> **PROBLEM TO SOLVE**
Put each line of the records into a Markdown table with the columns Row and Line, numbering the rows in order and omitting blank lines.

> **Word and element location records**
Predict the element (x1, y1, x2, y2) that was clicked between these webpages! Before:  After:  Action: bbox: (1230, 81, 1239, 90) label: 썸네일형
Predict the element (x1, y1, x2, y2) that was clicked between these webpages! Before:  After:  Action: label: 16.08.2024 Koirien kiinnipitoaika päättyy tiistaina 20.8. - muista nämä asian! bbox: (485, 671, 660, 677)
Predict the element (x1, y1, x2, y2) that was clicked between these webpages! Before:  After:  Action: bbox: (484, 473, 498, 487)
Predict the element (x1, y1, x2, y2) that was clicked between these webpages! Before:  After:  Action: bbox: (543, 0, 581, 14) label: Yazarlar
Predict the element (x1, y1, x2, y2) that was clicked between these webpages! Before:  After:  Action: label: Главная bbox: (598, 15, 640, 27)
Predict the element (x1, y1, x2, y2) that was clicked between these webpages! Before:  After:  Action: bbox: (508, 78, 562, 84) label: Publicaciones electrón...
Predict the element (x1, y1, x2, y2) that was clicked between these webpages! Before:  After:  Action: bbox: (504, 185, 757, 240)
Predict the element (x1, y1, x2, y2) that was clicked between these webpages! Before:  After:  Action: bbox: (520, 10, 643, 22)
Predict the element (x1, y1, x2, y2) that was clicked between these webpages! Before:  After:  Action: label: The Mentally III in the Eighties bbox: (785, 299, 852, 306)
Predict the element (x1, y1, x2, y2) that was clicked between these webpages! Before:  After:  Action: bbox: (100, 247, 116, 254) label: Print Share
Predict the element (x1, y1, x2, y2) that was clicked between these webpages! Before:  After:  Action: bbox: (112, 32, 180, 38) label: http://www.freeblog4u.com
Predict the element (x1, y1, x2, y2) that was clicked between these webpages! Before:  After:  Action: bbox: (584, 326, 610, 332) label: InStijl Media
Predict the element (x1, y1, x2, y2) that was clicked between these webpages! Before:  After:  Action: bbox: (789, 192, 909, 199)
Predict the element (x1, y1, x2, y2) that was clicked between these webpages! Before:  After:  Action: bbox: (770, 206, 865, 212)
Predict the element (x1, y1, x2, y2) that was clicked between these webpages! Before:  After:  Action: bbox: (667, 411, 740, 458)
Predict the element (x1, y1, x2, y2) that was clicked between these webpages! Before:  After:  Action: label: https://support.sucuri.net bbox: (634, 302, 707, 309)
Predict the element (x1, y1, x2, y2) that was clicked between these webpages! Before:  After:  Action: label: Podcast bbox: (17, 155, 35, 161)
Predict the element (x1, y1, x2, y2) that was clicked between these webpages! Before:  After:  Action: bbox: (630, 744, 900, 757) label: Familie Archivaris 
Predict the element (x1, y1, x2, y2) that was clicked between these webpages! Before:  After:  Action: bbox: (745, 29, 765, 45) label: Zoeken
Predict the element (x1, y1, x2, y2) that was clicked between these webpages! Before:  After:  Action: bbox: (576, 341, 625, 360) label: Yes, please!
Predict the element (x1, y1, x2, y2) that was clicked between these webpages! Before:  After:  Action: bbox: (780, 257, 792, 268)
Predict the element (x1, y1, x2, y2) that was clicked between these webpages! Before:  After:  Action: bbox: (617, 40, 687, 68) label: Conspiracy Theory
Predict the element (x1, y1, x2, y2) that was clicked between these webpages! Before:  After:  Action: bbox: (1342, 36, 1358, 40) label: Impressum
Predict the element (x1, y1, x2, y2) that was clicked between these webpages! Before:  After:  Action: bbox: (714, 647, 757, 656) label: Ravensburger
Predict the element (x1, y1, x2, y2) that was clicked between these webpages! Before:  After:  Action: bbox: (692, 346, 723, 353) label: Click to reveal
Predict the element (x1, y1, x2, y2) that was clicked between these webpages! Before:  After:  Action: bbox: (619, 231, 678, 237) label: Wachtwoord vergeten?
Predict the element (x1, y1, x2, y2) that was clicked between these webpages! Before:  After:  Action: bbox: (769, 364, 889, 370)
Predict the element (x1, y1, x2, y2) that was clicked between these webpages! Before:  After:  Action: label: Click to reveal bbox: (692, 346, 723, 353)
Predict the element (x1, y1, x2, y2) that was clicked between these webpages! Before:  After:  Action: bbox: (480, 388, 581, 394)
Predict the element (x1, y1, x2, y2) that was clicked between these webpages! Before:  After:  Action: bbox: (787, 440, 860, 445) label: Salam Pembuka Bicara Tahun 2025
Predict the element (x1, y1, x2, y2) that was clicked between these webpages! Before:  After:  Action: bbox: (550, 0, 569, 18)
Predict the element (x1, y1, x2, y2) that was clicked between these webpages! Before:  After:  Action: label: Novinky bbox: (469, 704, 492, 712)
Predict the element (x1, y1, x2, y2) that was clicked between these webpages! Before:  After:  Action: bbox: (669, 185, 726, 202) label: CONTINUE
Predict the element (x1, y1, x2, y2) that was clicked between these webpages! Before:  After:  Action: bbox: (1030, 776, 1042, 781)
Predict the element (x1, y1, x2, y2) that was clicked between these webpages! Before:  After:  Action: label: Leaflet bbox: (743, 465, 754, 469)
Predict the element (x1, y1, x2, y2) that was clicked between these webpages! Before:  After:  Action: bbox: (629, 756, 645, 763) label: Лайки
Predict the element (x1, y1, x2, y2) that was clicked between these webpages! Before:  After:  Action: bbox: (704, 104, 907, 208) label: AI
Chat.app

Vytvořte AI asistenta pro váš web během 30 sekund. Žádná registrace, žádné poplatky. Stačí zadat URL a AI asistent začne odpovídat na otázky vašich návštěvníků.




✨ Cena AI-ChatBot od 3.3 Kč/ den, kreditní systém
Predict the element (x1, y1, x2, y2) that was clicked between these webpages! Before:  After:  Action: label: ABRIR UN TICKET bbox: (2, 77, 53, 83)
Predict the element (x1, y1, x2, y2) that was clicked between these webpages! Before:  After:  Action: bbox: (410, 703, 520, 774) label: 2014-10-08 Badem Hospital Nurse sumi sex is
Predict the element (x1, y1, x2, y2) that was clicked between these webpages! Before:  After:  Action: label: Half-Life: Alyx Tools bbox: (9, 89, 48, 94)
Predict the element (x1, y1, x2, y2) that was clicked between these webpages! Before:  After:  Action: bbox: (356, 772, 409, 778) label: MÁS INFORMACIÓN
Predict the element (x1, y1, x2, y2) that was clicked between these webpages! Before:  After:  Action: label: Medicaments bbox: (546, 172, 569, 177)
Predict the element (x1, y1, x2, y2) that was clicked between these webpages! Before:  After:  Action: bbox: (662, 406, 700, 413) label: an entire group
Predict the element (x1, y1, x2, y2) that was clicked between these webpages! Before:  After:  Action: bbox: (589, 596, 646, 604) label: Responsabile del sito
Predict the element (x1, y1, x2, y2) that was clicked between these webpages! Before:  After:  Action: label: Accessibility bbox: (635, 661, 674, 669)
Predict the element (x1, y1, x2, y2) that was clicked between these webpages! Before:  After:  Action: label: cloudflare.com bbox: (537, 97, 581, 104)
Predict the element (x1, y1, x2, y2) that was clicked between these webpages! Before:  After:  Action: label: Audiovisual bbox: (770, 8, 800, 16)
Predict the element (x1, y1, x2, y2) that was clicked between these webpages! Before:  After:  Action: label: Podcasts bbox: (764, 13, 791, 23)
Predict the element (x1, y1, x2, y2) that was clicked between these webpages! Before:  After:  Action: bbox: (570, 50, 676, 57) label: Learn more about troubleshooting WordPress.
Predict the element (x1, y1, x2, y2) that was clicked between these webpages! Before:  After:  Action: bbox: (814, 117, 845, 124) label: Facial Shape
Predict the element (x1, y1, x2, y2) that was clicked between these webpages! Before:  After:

> **SOLUTION**
| Row | Line |
|---|---|
| 1 | Predict the element (x1, y1, x2, y2) that was clicked between these webpages! Before:  After:  Action: bbox: (1230, 81, 1239, 90) label: 썸네일형 |
| 2 | Predict the element (x1, y1, x2, y2) that was clicked between these webpages! Before:  After:  Action: label: 16.08.2024 Koirien kiinnipitoaika päättyy tiistaina 20.8. - muista nämä asian! bbox: (485, 671, 660, 677) |
| 3 | Predict the element (x1, y1, x2, y2) that was clicked between these webpages! Before:  After:  Action: bbox: (484, 473, 498, 487) |
| 4 | Predict the element (x1, y1, x2, y2) that was clicked between these webpages! Before:  After:  Action: bbox: (543, 0, 581, 14) label: Yazarlar |
| 5 | Predict the element (x1, y1, x2, y2) that was clicked between these webpages! Before:  After:  Action: label: Главная bbox: (598, 15, 640, 27) |
| 6 | Predict the element (x1, y1, x2, y2) that was clicked between these webpages! Before:  After:  Action: bbox: (508, 78, 562, 84) label: Publicaciones electrón... |
| 7 | Predict the element (x1, y1, x2, y2) that was clicked between these webpages! Before:  After:  Action: bbox: (504, 185, 757, 240) |
| 8 | Predict the element (x1, y1, x2, y2) that was clicked between these webpages! Before:  After:  Action: bbox: (520, 10, 643, 22) |
| 9 | Predict the element (x1, y1, x2, y2) that was clicked between these webpages! Before:  After:  Action: label: The Mentally III in the Eighties bbox: (785, 299, 852, 306) |
| 10 | Predict the element (x1, y1, x2, y2) that was clicked between these webpages! Before:  After:  Action: bbox: (100, 247, 116, 254) label: Print Share |
| 11 | Predict the element (x1, y1, x2, y2) that was clicked between these webpages! Before:  After:  Action: bbox: (112, 32, 180, 38) label: http://www.freeblog4u.com |
| 12 | Predict the element (x1, y1, x2, y2) that was clicked between these webpages! Before:  After:  Action: bbox: (584, 326, 610, 332) label: InStijl Media |
| 13 | Predict the element (x1, y1, x2, y2) that was clicked between these webpages! Before:  After:  Action: bbox: (789, 192, 909, 199) |
| 14 | Predict the element (x1, y1, x2, y2) that was clicked between these webpages! Before:  After:  Action: bbox: (770, 206, 865, 212) |
| 15 | Predict the element (x1, y1, x2, y2) that was clicked between these webpages! Before:  After:  Action: bbox: (667, 411, 740, 458) |
| 16 | Predict the element (x1, y1, x2, y2) that was clicked between these webpages! Before:  After:  Action: label: https://support.sucuri.net bbox: (634, 302, 707, 309) |
| 17 | Predict the element (x1, y1, x2, y2) that was clicked between these webpages! Before:  After:  Action: label: Podcast bbox: (17, 155, 35, 161) |
| 18 | Predict the element (x1, y1, x2, y2) that was clicked between these webpages! Before:  After:  Action: bbox: (630, 744, 900, 757) label: Familie Archivaris  |
| 19 | Predict the element (x1, y1, x2, y2) that was clicked between these webpages! Before:  After:  Action: bbox: (745, 29, 765, 45) label: Zoeken |
| 20 | Predict the element (x1, y1, x2, y2) that was clicked between these webpages! Before:  After:  Action: bbox: (576, 341, 625, 360) label: Yes, please! |
| 21 | Predict the element (x1, y1, x2, y2) that was clicked between these webpages! Before:  After:  Action: bbox: (780, 257, 792, 268) |
| 22 | Predict the element (x1, y1, x2, y2) that was clicked between these webpages! Before:  After:  Action: bbox: (617, 40, 687, 68) label: Conspiracy Theory |
| 23 | Predict the element (x1, y1, x2, y2) that was clicked between these webpages! Before:  After:  Action: bbox: (1342, 36, 1358, 40) label: Impressum |
| 24 | Predict the element (x1, y1, x2, y2) that was clicked between these webpages! Before:  After:  Action: bbox: (714, 647, 757, 656) label: Ravensburger |
| 25 | Predict the element (x1, y1, x2, y2) that was clicked between these webpages! Before:  After:  Action: bbox: (692, 346, 723, 353) label: Click to reveal |
| 26 | Predict the element (x1, y1, x2, y2) that was clicked between these webpages! Before:  After:  Action: bbox: (619, 231, 678, 237) label: Wachtwoord vergeten? |
| 27 | Predict the element (x1, y1, x2, y2) that was clicked between these webpages! Before:  After:  Action: bbox: (769, 364, 889, 370) |
| 28 | Predict the element (x1, y1, x2, y2) that was clicked between these webpages! Before:  After:  Action: label: Click to reveal bbox: (692, 346, 723, 353) |
| 29 | Predict the element (x1, y1, x2, y2) that was clicked between these webpages! Before:  After:  Action: bbox: (480, 388, 581, 394) |
| 30 | Predict the element (x1, y1, x2, y2) that was clicked between these webpages! Before:  After:  Action: bbox: (787, 440, 860, 445) label: Salam Pembuka Bicara Tahun 2025 |
| 31 | Predict the element (x1, y1, x2, y2) that was clicked between these webpages! Before:  After:  Action: bbox: (550, 0, 569, 18) |
| 32 | Predict the element (x1, y1, x2, y2) that was clicked between these webpages! Before:  After:  Action: label: Novinky bbox: (469, 704, 492, 712) |
| 33 | Predict the element (x1, y1, x2, y2) that was clicked between these webpages! Before:  After:  Action: bbox: (669, 185, 726, 202) label: CONTINUE |
| 34 | Predict the element (x1, y1, x2, y2) that was clicked between these webpages! Before:  After:  Action: bbox: (1030, 776, 1042, 781) |
| 35 | Predict the element (x1, y1, x2, y2) that was clicked between these webpages! Before:  After:  Action: label: Leaflet bbox: (743, 465, 754, 469) |
| 36 | Predict the element (x1, y1, x2, y2) that was clicked between these webpages! Before:  After:  Action: bbox: (629, 756, 645, 763) label: Лайки |
| 37 | Predict the element (x1, y1, x2, y2) that was clicked between these webpages! Before:  After:  Action: bbox: (704, 104, 907, 208) label: AI |
| 38 | Chat.app |
| 39 | Vytvořte AI asistenta pro váš web během 30 sekund. Žádná registrace, žádné poplatky. Stačí zadat URL a AI asistent začne odpovídat na otázky vašich návštěvníků. |
| 40 | ✨ Cena AI-ChatBot od 3.3 Kč/ den, kreditní systém |
| 41 | Predict the element (x1, y1, x2, y2) that was clicked between these webpages! Before:  After:  Action: label: ABRIR UN TICKET bbox: (2, 77, 53, 83) |
| 42 | Predict the element (x1, y1, x2, y2) that was clicked between these webpages! Before:  After:  Action: bbox: (410, 703, 520, 774) label: 2014-10-08 Badem Hospital Nurse sumi sex is |
| 43 | Predict the element (x1, y1, x2, y2) that was clicked between these webpages! Before:  After:  Action: label: Half-Life: Alyx Tools bbox: (9, 89, 48, 94) |
| 44 | Predict the element (x1, y1, x2, y2) that was clicked between these webpages! Before:  After:  Action: bbox: (356, 772, 409, 778) label: MÁS INFORMACIÓN |
| 45 | Predict the element (x1, y1, x2, y2) that was clicked between these webpages! Before:  After:  Action: label: Medicaments bbox: (546, 172, 569, 177) |
| 46 | Predict the element (x1, y1, x2, y2) that was clicked between these webpages! Before:  After:  Action: bbox: (662, 406, 700, 413) label: an entire group |
| 47 | Predict the element (x1, y1, x2, y2) that was clicked between these webpages! Before:  After:  Action: bbox: (589, 596, 646, 604) label: Responsabile del sito |
| 48 | Predict the element (x1, y1, x2, y2) that was clicked between these webpages! Before:  After:  Action: label: Accessibility bbox: (635, 661, 674, 669) |
| 49 | Predict the element (x1, y1, x2, y2) that was clicked between these webpages! Before:  After:  Action: label: cloudflare.com bbox: (537, 97, 581, 104) |
| 50 | Predict the element (x1, y1, x2, y2) that was clicked between these webpages! Before:  After:  Action: label: Audiovisual bbox: (770, 8, 800, 16) |
| 51 | Predict the element (x1, y1, x2, y2) that was clicked between these webpages! Before:  After:  Action: label: Podcasts bbox: (764, 13, 791, 23) |
| 52 | Predict the element (x1, y1, x2, y2) that was clicked between these webpages! Before:  After:  Action: bbox: (570, 50, 676, 57) label: Learn more about troubleshooting WordPress. |
| 53 | Predict the element (x1, y1, x2, y2) that was clicked between these webpages! Before:  After:  Action: bbox: (814, 117, 845, 124) label: Facial Shape |
| 54 | Predict the element (x1, y1, x2, y2) that was clicked between these webpages! Before:  After: |